I had many of the symptoms you listed before my chiari surgery 6 weeks ago...and I can say that a lot of my symptoms were addressed by the surgery. Many times we go to doctors and are dismissed because they don't have the knowledge base to draw from whereas a chiari specialist sees these symptoms and knows immediately what questions to ask. Do your homework and be prepared to be your own best advocate. I spent 2 years researching and "interviewed" 4 doctors before making my decision. Good luck on your journey. :)
I'm 7 wk post op and had nearly all of those symptoms, mostly gone now.
In addition to the good advice already offered, I would add to be Very careful in the shower--vertigo + BP dropping from standing in one place can be dangerous.
Best of luck to you!
Hi and welcome to the Chiari forum.
Yes, for each one u listed...as many of us have said, it is not a list of symptoms the drs go by, ours is a manifesto and far too many have the same list for them not to be chiari related.
U deff want to research Drs on our Chiari Drs list to find the right Dr for u, make sure more testing and as mentioned above updated MRI's r done as changes can occur.
U will want a Cervical spine MRI, a brain MRI w/wo contrast, a thoracic, and lumbar spine MRI , a CINE MRI, these will help rule out disk issues, tethered cord, a syrinx,u will also want testing to rule out sleep apnea, ICP, POTS, ehlers-danlos all b4 u even consider surgery as these issues can affect how u feel and heal post op.
Too often Chiari is dismissed as an incidental finding and I encourage u to read the poem at the top under the drop down menu of special announcements....
Keep in mind, the length of the herniation is not the most concerning, but the width and if it is creating an obstruction of CSF. This along with over crowding can cause most of our issues.
Drs did not get much time learning about Chiari in med school, so to them it is an incidental finding and they have no idea what to do , so they sweep it and u under the rug....or send u from Dr to Dr to deal with all the individual symptoms and u get no where, we call this the Royal Chiari Runaround....sigh....
Ur profile does not indicate where u r located, so do be advised, u may need to travel to get to a chiari specialist.
We r here to help ne way we can.
And know, u r not alone : )
Ur symptoms can be very well be chiari related!!!!is almost textbook like.u need to find a true specialist as most doctors believe it cannot affect us or we were born with it so no problem.kerp us updated on ur journey.
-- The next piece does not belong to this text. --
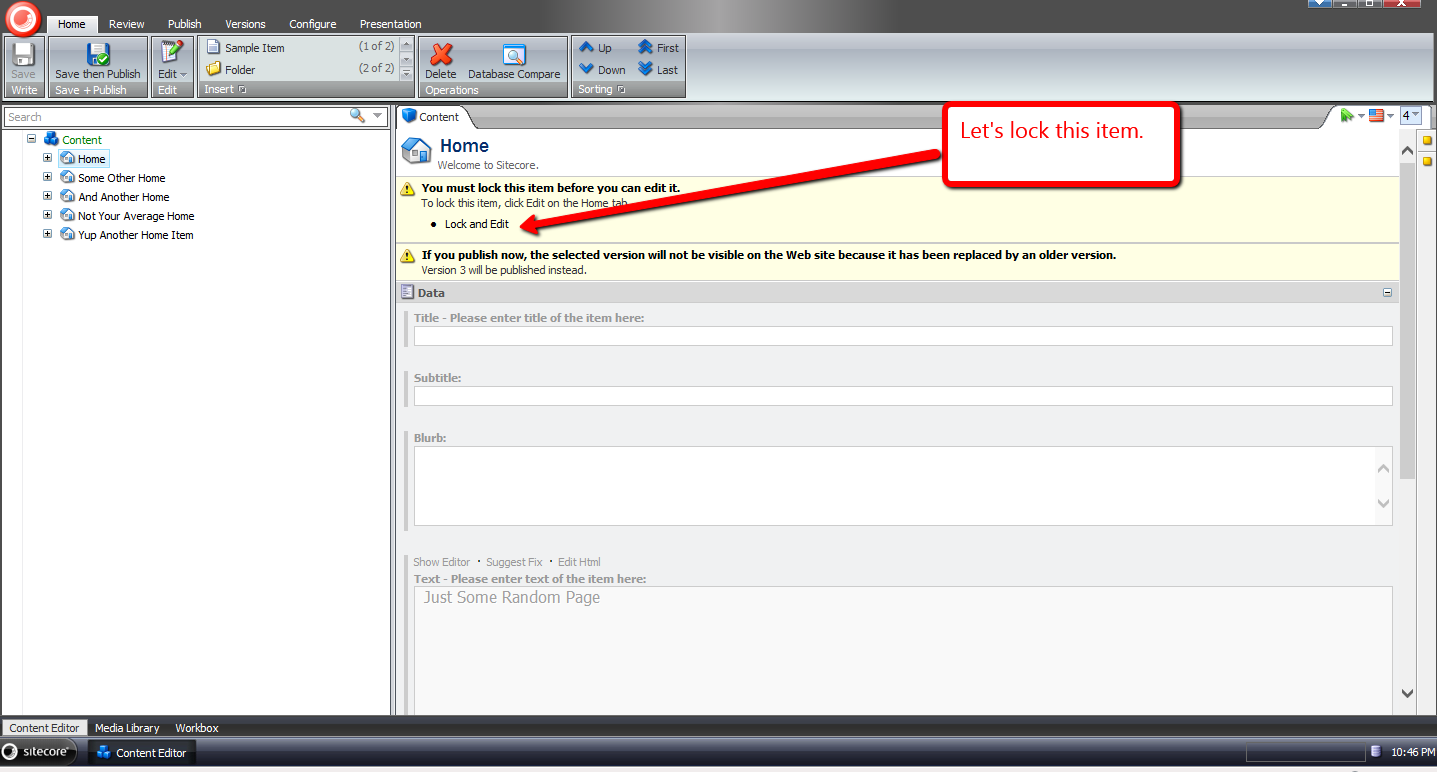Move item Up in sorting
The image size is (1437, 772).
[596, 48]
Hi, welcome. My name is Dana. And yes you need current mris and send them to chiari specialist. Full spine mris and cine flow study. Chiari is def life changing. I have had many symptoms as I was growing up but thought it was normal, for I knew no different. Its hard to cope with. I had surgery last aug by a reg ns and in april sought out second opinion from true chiari specialist and am headin for second surgery aug 20th. So please find a specialist. I didn't find this forum til after my surgery, my first ns told me not to research it, for it would only scare me. I did research it tho, but not as well as I should. You have come to the right spot for support and thoughts.